### Problem details
Count the lines in the material below that contain the word "width", and give only the number.

### Given data
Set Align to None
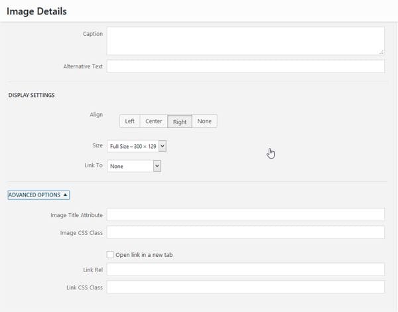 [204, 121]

...

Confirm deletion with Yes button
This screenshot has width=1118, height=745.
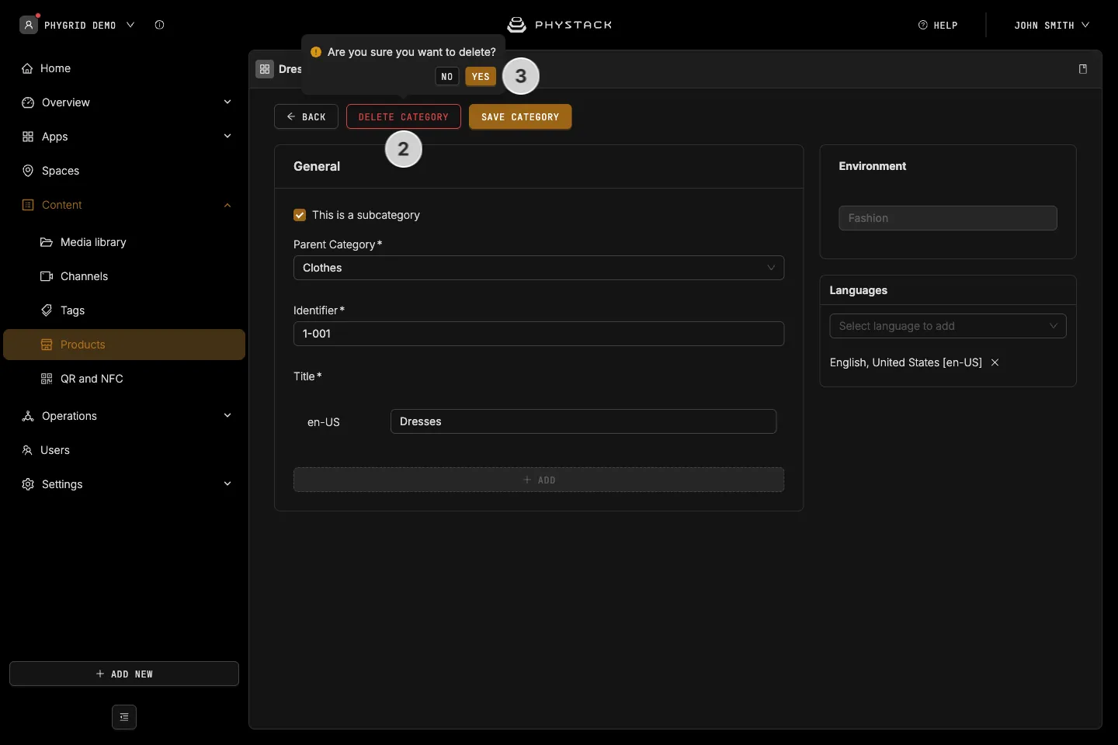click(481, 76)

### Result for this task
1